Opdracht:
In welk jaar legde verweerder volgens het bronfragment een meldplicht aan eiser op?

Bronfragment:
-------
8. Verweerder heeft niet hoeven volstaan met een lichter middel. Niet is betwist dat verweerder in 2019 een meldplicht aan eiser heeft opgelegd. Deze meldplicht heeft niet geleid tot eisers vertrek naar Marokko. Daarbij komt dat eiser voorafgaand aan de maatregel heeft verklaard dat hij niet naar Marokko terug wil keren. [5] Eiser verklaart thans dan weliswaar (alsnog) te willen meewerken aan zijn uitzetting maar daar staat tegenover dat zijn gedrag en de verklaringen daar tot nu toe niet op wijzen, zeker niet nu eiser recent herhaaldelijk heeft verklaard nooit naar Marokko terug te willen gaan en daar ook niet aan mee te werken. [6] Daarnaast is niet gebleken dat eiser moeite heeft gedaan om aan identiteits- of reisdocumenten te komen.
-------
Overzicht:
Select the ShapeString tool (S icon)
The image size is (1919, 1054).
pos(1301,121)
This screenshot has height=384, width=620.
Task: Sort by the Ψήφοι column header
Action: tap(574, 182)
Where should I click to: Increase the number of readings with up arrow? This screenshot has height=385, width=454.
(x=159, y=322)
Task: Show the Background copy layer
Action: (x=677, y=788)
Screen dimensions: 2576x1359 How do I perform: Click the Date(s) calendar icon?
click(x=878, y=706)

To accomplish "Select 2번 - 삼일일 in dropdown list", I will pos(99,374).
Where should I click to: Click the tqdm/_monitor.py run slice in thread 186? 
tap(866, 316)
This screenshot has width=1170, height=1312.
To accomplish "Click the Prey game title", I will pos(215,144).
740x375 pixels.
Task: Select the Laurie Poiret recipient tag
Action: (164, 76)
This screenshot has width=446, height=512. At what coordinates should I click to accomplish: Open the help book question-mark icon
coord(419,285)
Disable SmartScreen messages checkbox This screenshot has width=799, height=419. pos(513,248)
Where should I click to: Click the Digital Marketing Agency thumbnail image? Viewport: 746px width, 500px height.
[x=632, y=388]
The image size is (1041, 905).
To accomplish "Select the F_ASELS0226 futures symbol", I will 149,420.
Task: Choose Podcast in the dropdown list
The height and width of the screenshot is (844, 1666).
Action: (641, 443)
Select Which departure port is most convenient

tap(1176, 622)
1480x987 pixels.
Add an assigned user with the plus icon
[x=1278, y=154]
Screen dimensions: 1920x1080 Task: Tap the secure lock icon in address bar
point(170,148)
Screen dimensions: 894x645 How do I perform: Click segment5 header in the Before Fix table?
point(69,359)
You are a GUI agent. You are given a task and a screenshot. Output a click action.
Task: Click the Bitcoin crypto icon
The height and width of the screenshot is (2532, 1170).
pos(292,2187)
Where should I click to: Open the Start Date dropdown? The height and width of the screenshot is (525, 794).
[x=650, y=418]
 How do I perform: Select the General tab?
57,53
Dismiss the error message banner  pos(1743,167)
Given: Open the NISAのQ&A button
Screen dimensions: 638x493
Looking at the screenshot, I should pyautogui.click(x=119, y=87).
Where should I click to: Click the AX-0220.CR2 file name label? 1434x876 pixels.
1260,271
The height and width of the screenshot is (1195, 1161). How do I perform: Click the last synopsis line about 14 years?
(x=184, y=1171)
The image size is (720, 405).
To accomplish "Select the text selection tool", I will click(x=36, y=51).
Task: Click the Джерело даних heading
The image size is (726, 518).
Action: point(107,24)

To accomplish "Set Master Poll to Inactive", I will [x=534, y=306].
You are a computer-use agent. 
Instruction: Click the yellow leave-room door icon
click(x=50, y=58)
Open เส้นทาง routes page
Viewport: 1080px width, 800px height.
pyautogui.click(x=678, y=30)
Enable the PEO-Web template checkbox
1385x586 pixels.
-------
Antwoord:
In 2019.